Tuberculosis (TB) and human immunodeficiency virus (HIV) can place a major burden on healthcare systems and constitute the main challenges of diagnostic and therapeutic programmes. Infection with HIV is the most common cause of Mycobacterium tuberculosis (Mtb), which can accelerate the risk of latent TB reactivation by 20-fold. Similarly, TB is considered the most relevant factor predisposing individuals to HIV infection. Thus, both pathogens can augment one another in a synergetic manner, accelerating the failure of immunological functions and resulting in subsequent death in the absence of treatment. Synergistic approaches involving the treatment of HIV as a tool to combat TB and vice versa are thus required in regions with a high burden of HIV and TB infection. In this context, plant systems are considered a promising approach for combatting HIV and TB in a resource-limited setting because plant-made drugs can be produced efficiently and inexpensively in developing countries and could be shared by the available agricultural infrastructure without the expensive requirement needed for cold chain storage and transportation. Moreover, the use of natural products from medicinal plants can eliminate the concerns associated with antiretroviral therapy (ART) and anti-TB therapy (ATT), including drug interactions, drug-related toxicity and multidrug resistance. In this review, we highlight the potential of plant system as a promising approach for the production of relevant pharmaceuticals for HIV and TB treatment. However, in the cases of HIV and TB, none of the plant-made pharmaceuticals have been approved for clinical use. Limitations in reaching these goals are discussed.

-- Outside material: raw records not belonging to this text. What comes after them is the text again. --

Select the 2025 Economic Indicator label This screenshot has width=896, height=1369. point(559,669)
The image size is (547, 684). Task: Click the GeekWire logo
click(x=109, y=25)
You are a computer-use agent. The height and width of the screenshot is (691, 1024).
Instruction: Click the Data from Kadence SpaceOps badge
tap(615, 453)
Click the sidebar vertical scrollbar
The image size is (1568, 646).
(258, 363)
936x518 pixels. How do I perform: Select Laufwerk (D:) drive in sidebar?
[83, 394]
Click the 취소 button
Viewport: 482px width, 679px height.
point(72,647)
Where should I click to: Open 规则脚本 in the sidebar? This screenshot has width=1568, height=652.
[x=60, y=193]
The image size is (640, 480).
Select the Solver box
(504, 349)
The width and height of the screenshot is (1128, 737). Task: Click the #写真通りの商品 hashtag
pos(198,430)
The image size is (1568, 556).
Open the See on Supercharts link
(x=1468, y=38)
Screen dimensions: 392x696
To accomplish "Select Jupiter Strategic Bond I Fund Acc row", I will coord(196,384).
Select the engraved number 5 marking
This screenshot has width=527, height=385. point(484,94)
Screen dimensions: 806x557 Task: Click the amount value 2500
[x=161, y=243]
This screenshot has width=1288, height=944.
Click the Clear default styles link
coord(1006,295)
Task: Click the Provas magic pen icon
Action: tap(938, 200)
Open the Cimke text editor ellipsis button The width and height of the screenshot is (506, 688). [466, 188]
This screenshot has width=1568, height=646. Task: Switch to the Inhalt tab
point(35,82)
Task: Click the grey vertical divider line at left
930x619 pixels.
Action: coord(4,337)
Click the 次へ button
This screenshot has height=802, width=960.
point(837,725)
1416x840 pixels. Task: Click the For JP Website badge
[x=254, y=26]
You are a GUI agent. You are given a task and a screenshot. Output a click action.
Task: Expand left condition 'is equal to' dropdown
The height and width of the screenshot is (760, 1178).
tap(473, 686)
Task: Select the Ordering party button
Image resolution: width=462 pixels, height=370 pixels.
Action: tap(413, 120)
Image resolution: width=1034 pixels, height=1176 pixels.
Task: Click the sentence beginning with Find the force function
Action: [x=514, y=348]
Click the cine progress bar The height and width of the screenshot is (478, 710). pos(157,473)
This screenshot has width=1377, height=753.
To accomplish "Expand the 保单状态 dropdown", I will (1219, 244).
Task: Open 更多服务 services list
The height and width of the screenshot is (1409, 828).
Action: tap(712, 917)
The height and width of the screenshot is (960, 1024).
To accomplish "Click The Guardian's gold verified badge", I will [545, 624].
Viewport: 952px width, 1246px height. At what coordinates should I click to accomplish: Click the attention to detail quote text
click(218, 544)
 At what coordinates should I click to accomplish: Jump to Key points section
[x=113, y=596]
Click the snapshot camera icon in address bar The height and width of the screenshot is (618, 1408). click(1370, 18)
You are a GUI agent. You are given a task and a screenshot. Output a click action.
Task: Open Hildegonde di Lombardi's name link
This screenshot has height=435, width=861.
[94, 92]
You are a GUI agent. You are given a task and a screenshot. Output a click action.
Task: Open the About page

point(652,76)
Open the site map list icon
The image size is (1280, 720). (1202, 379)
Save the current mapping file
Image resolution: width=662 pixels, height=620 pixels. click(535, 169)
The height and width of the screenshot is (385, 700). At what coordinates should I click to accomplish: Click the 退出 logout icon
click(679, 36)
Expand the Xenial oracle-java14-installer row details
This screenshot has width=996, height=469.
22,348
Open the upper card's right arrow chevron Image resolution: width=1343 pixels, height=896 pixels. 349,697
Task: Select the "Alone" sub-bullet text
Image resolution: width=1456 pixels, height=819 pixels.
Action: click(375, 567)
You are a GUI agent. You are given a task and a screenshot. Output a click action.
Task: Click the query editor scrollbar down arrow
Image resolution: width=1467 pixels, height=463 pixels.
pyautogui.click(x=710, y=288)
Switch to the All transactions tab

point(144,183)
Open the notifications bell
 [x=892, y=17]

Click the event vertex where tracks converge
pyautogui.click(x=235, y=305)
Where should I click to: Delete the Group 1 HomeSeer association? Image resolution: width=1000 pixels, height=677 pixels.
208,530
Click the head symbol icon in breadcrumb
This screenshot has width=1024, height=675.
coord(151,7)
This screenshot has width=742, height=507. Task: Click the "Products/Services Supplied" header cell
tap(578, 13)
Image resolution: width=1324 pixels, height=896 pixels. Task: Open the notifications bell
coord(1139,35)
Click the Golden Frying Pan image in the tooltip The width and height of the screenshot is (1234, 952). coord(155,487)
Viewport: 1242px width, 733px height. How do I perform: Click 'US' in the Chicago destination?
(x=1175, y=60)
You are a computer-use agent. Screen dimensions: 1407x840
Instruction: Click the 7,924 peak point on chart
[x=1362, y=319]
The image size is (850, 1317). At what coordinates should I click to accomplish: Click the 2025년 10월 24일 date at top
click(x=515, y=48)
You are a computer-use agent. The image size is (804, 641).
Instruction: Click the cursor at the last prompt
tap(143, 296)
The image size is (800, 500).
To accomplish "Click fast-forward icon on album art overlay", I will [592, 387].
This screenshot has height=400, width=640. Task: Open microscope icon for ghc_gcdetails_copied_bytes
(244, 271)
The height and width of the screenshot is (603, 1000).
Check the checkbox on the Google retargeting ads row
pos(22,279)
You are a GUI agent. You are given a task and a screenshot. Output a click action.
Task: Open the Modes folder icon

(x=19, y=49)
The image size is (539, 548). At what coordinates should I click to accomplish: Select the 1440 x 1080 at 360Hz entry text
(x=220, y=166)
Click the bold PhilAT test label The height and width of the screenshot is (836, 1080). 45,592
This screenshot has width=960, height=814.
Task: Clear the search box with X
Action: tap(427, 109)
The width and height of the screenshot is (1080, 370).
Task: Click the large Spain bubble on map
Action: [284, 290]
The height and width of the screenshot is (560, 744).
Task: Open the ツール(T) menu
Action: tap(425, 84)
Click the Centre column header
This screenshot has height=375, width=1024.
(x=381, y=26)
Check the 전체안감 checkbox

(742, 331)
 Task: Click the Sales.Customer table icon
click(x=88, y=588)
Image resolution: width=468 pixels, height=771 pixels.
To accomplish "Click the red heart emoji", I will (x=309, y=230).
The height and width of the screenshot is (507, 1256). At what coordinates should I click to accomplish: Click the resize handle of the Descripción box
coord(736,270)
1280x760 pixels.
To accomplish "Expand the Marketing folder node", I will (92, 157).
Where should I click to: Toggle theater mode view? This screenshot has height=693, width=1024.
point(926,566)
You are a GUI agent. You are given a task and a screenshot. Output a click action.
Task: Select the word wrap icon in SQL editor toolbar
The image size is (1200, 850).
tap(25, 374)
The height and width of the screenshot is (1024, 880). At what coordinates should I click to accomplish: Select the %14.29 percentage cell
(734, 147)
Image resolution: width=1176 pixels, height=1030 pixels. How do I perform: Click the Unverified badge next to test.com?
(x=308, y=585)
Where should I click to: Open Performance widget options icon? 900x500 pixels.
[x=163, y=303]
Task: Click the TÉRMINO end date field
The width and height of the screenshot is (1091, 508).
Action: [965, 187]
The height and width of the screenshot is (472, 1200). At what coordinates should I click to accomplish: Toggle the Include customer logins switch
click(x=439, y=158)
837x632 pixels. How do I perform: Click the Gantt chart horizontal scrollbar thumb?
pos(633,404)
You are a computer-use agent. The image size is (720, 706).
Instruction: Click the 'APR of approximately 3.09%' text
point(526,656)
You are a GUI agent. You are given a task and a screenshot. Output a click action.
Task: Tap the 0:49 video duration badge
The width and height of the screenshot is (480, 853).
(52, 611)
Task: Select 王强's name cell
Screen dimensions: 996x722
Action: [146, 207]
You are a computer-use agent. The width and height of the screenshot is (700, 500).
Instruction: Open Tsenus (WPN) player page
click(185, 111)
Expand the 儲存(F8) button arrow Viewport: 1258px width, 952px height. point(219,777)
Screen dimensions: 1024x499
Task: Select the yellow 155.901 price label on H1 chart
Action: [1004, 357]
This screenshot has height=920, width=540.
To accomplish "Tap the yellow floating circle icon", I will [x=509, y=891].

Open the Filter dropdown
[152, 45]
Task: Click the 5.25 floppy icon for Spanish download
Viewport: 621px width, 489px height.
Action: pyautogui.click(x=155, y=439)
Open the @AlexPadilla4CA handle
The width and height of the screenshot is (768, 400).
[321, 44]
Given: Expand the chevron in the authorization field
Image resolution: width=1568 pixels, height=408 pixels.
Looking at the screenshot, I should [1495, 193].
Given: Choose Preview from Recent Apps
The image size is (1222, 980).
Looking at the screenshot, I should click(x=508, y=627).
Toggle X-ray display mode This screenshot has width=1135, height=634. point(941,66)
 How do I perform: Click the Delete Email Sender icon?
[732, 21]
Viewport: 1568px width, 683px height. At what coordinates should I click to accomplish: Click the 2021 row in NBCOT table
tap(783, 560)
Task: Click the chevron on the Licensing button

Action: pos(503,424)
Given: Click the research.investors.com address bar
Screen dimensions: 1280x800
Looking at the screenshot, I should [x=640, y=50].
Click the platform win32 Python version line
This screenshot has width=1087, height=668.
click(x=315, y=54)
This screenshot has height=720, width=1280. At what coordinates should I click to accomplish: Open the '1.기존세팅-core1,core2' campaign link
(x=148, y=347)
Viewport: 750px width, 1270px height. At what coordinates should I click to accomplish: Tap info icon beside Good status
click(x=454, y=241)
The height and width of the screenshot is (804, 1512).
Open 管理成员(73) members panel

Keywords: global health; infectious diseases; medicinal plants; molecular pharming; pharmaceuticals.

Figure 1

schematic presentation of HIV life cycle. (a) HIV attachment to CD4 antigen and a specific chemokine receptor. (b) Virus fusion with the cell membrane and entry of the virion core into the cell. (c) Release of viral RNA and core proteins and their transport into the nucleus. (d) Formation of double‐stranded DNA by reverse transcriptase. (e) Transport of double‐stranded viral DNA into the cell nucleus. (f) Integration of viral DNA into cellular DNA. (g) Synthesis of viral RNA by RNA polymerase II and production of RNA transcripts with shorter spliced RNA (h) and full‐length genomic RNA (j). (h) Transport of shorter spliced RNAs to the cytoplasm and the production of several viral proteins that are then modified in the Golgi apparatus of the cell (i). (j) Transport of full‐length genomic RNAs into the cytoplasm (k). (l) Assembly, budding and maturation of new virions. (m) Release of mature virus.